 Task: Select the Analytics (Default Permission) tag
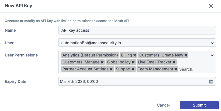[x=90, y=55]
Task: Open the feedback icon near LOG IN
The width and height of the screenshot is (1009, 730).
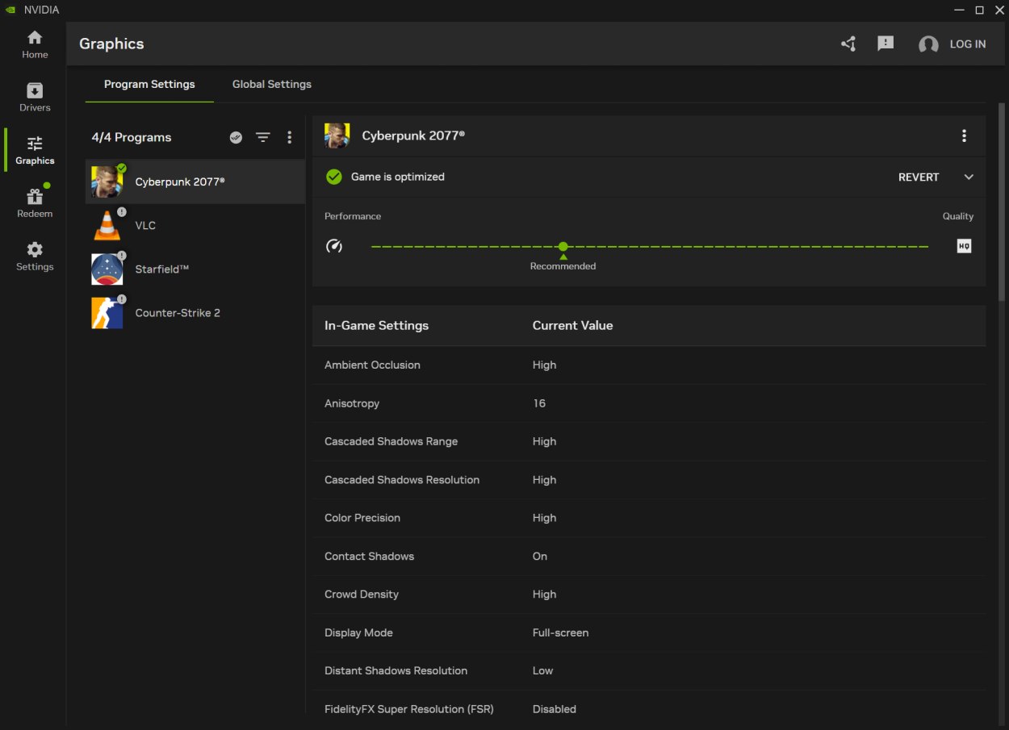Action: coord(885,44)
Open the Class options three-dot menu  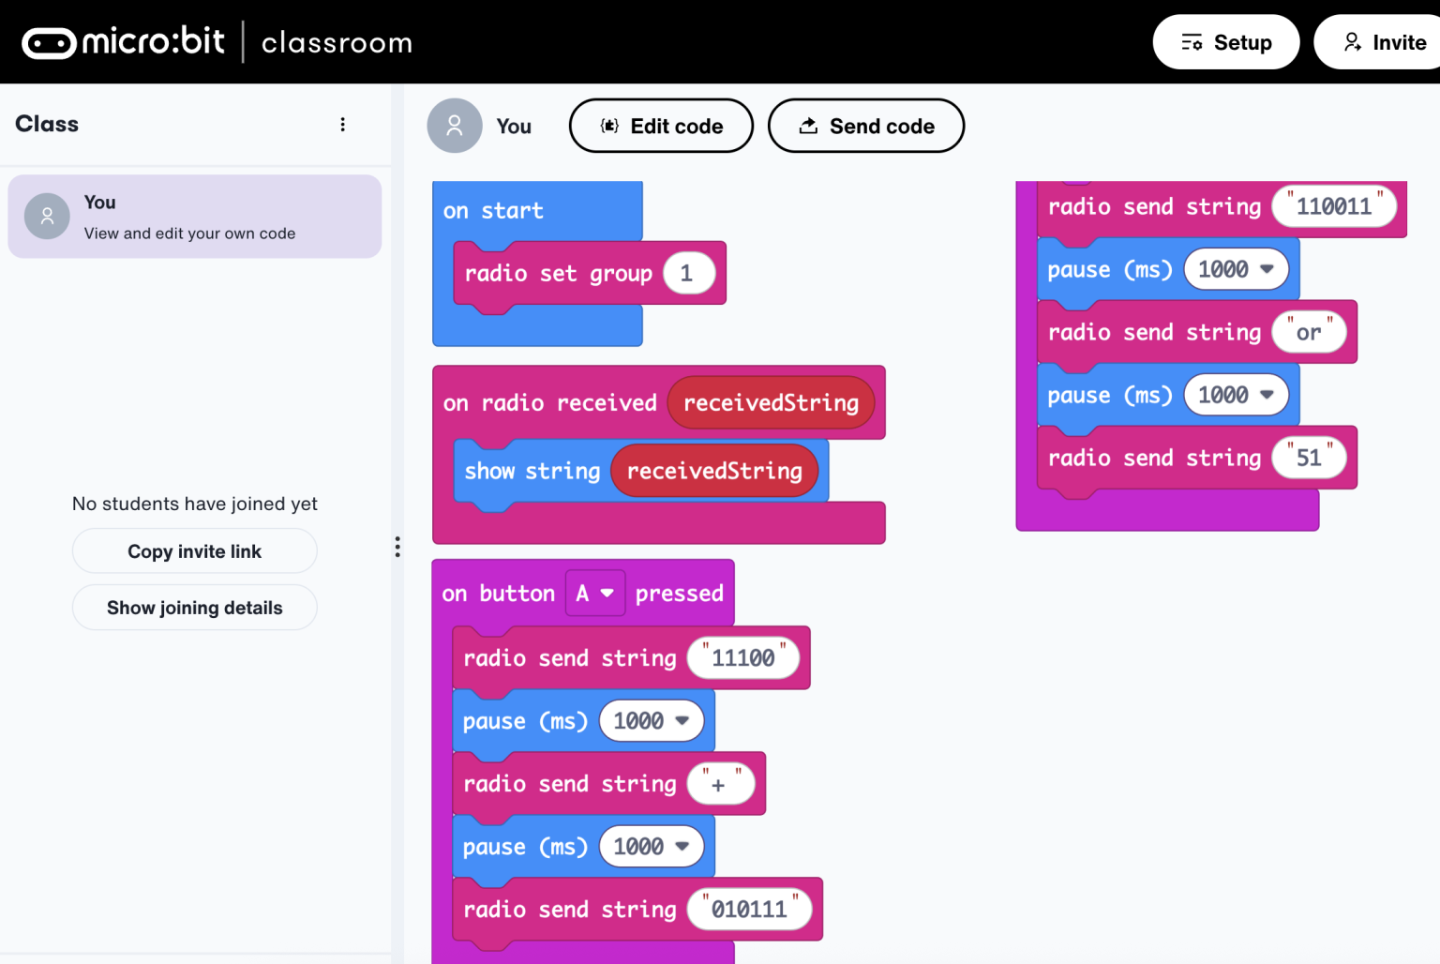point(343,123)
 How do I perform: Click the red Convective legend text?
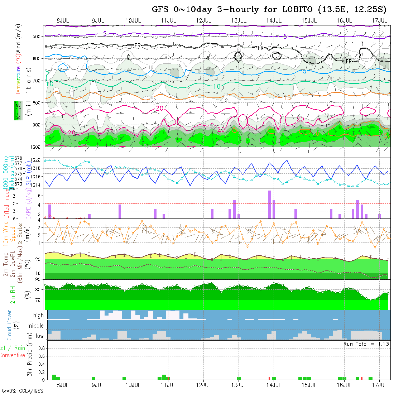(13, 355)
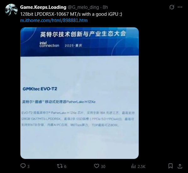Like the post with the heart icon

click(97, 166)
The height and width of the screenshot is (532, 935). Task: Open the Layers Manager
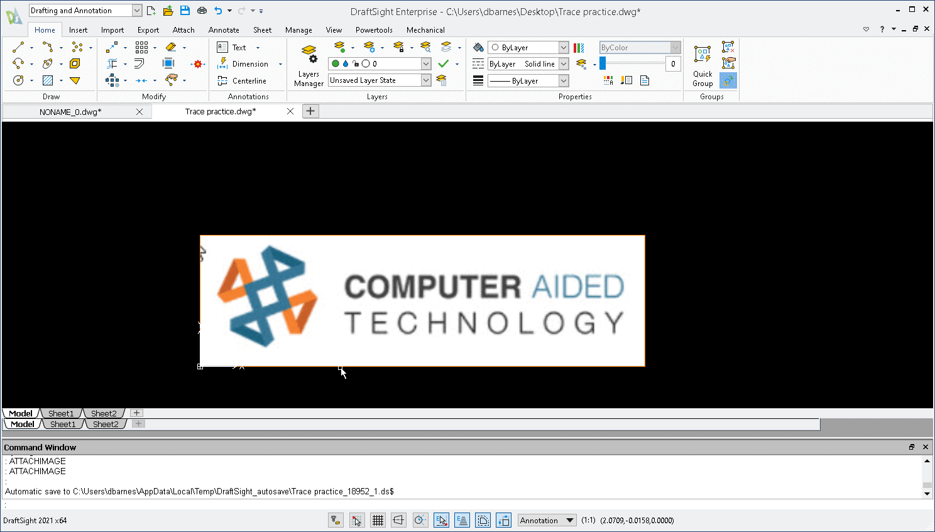pos(309,66)
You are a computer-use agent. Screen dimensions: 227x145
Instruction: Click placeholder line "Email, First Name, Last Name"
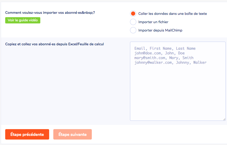(x=165, y=48)
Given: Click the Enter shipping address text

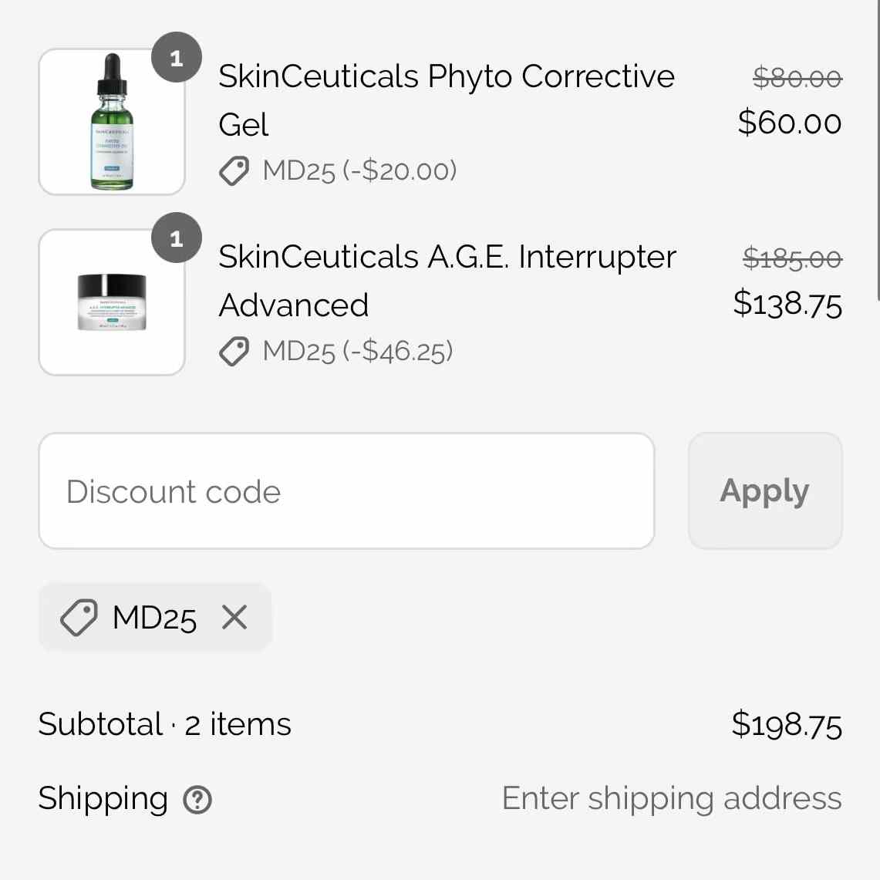Looking at the screenshot, I should pos(672,798).
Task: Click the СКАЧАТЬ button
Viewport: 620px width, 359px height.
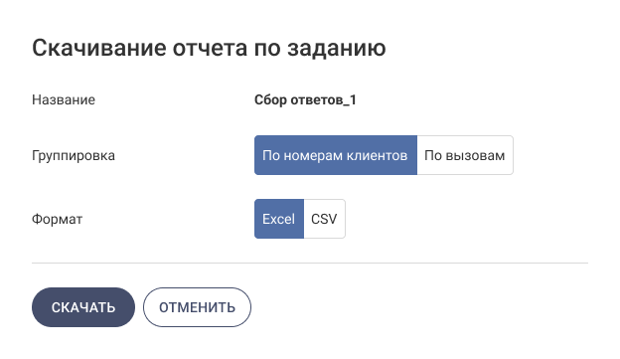Action: (83, 307)
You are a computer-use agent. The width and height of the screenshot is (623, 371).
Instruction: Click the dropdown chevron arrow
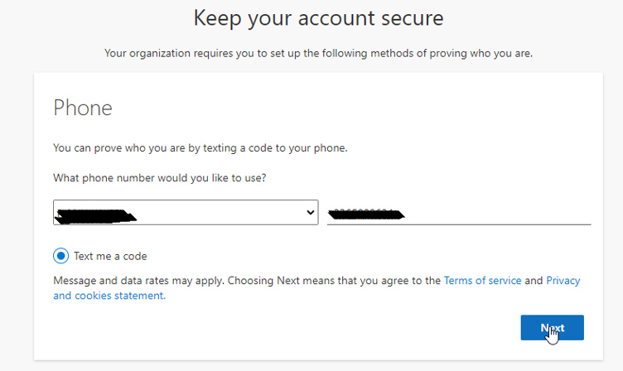click(311, 213)
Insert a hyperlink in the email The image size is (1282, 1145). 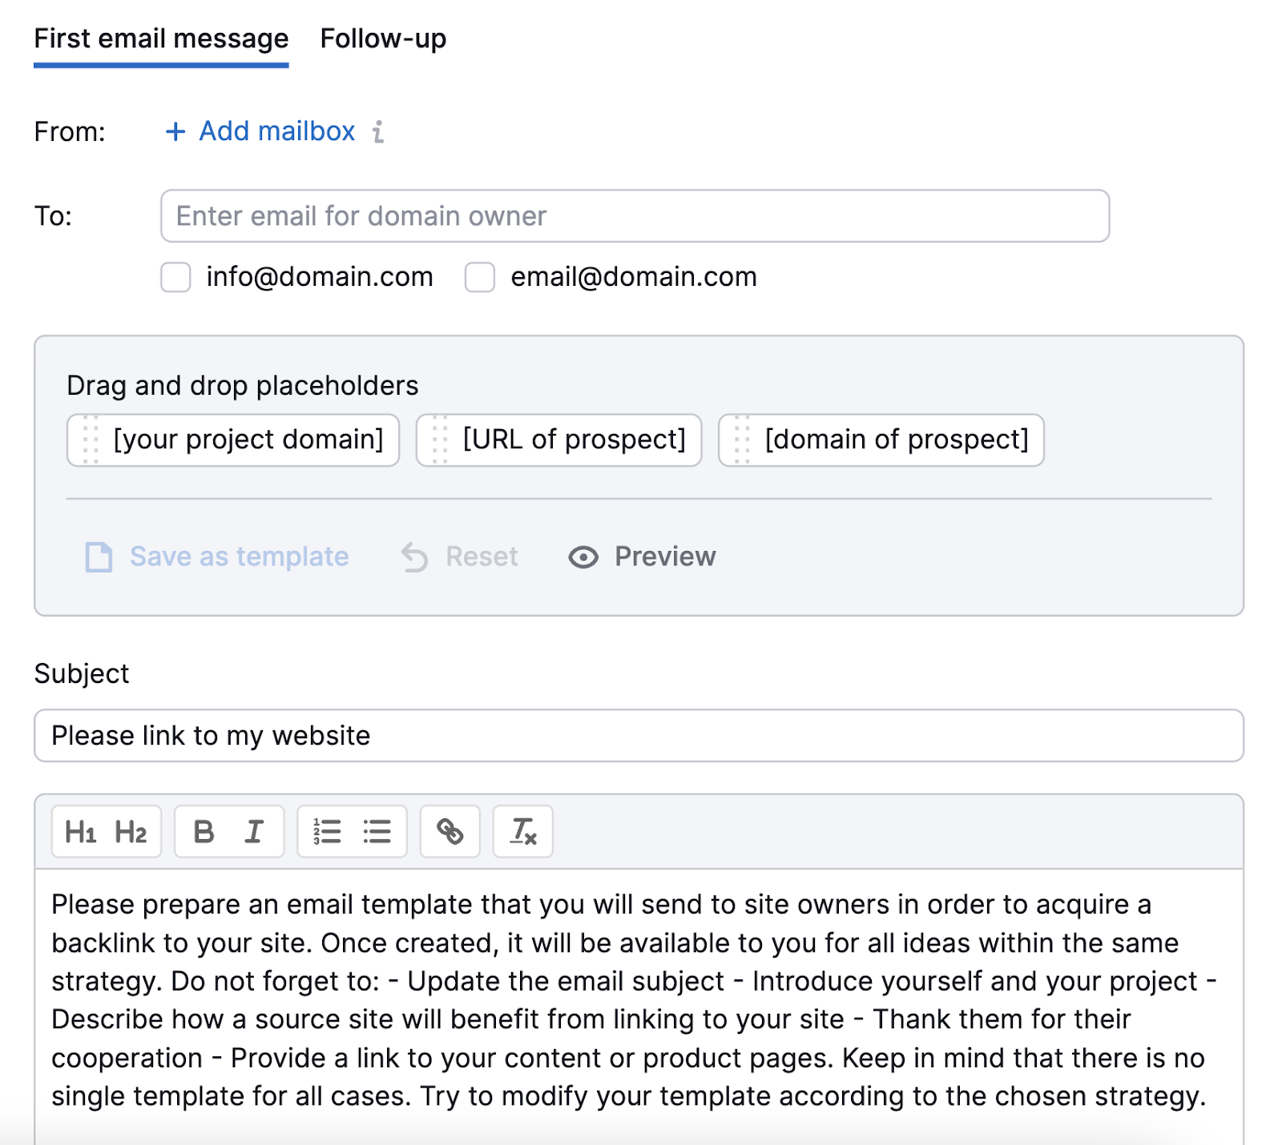pos(450,832)
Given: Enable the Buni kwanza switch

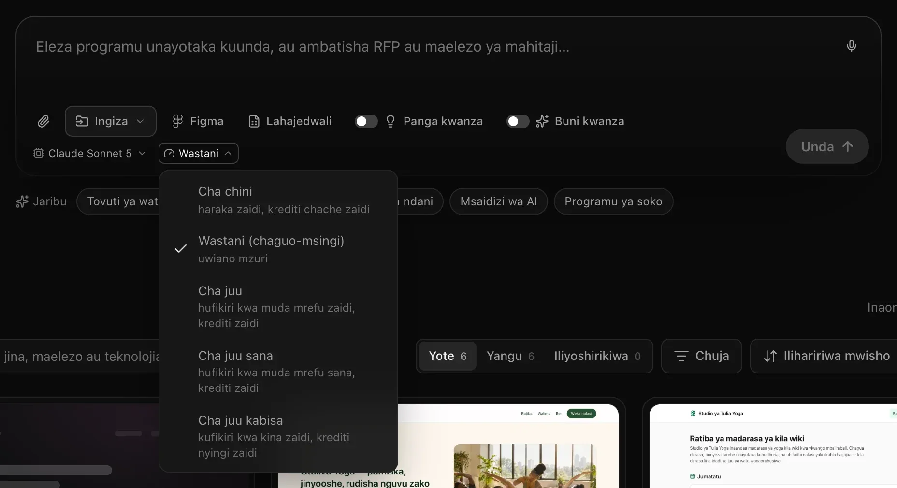Looking at the screenshot, I should (518, 121).
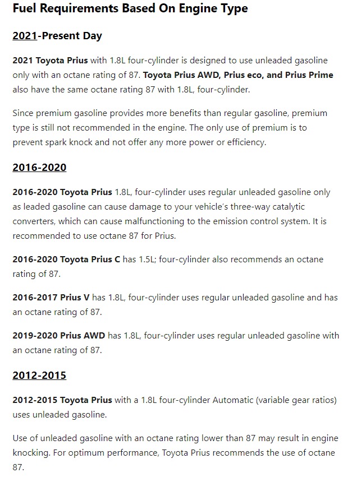This screenshot has width=361, height=482.
Task: Click the underlined 2021 link in heading
Action: point(25,36)
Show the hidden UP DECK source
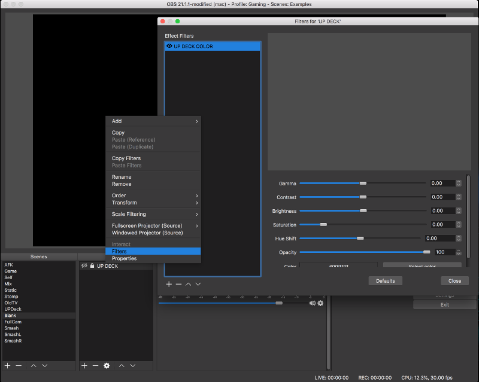This screenshot has width=479, height=382. 84,266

WHAT IS BEING ASKED: Go over the listing above and say how many lines contain the word "agent". Please give the number only.

RESPONSE AREA: 2